→ Task item: All that should come back is the lines of the data below from the one containing "For every named target in this 768×1024" to the one containing "[Administrator Judiciar în", inclusive, exactly as they stand.

[[ Input open ]]

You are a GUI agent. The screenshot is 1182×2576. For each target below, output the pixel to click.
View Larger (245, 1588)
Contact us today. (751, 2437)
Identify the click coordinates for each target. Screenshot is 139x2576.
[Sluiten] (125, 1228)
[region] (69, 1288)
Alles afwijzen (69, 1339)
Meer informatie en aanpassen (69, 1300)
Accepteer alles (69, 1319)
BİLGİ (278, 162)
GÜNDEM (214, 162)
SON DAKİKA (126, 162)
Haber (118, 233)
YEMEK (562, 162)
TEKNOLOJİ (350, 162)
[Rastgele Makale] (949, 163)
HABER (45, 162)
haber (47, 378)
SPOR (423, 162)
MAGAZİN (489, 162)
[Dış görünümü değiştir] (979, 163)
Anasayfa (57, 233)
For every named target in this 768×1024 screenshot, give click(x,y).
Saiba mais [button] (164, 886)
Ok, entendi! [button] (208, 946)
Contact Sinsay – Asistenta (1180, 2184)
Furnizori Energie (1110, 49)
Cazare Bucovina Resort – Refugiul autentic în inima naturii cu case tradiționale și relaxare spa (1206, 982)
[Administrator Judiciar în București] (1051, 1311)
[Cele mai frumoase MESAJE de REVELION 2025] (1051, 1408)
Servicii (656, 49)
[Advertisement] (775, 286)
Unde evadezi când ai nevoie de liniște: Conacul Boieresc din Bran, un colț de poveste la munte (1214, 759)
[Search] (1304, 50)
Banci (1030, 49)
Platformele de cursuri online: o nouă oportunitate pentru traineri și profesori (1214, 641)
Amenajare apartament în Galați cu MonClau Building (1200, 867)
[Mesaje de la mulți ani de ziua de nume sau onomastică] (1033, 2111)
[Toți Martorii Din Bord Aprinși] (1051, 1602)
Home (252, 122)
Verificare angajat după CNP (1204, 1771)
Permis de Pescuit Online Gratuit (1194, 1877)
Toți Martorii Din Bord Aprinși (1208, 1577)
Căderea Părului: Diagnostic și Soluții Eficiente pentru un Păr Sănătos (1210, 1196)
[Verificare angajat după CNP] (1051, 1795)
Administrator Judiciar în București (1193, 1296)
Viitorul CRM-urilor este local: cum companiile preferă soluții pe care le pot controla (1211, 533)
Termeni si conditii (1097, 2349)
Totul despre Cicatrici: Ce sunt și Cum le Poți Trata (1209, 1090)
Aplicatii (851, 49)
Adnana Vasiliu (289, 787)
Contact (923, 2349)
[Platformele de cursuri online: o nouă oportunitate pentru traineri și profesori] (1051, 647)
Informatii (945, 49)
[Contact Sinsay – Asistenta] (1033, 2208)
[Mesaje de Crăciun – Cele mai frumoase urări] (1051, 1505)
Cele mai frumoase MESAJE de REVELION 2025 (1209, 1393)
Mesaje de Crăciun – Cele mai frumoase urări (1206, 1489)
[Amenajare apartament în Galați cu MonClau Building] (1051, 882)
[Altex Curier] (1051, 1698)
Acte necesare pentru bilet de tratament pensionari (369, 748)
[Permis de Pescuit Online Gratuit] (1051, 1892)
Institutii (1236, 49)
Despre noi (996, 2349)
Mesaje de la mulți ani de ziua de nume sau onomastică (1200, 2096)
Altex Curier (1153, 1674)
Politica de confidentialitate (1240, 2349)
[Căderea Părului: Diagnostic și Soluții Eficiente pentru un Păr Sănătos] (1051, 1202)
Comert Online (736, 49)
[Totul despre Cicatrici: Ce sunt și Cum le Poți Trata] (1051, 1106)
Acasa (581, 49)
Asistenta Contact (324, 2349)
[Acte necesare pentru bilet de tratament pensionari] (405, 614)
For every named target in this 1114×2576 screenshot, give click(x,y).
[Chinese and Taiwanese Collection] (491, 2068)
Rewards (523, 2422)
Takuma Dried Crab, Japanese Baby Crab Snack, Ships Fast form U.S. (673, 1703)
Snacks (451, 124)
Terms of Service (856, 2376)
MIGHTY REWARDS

[[ Input closed ]]

→ Answer section:
For every named target in this 768×1024 screenshot, give click(x,y).
Saiba mais [button] (164, 886)
Ok, entendi! [button] (208, 946)
Contact Sinsay – Asistenta (1180, 2184)
Furnizori Energie (1110, 49)
Cazare Bucovina Resort – Refugiul autentic în inima naturii cu case tradiționale și relaxare spa (1206, 982)
[Administrator Judiciar în București] (1051, 1311)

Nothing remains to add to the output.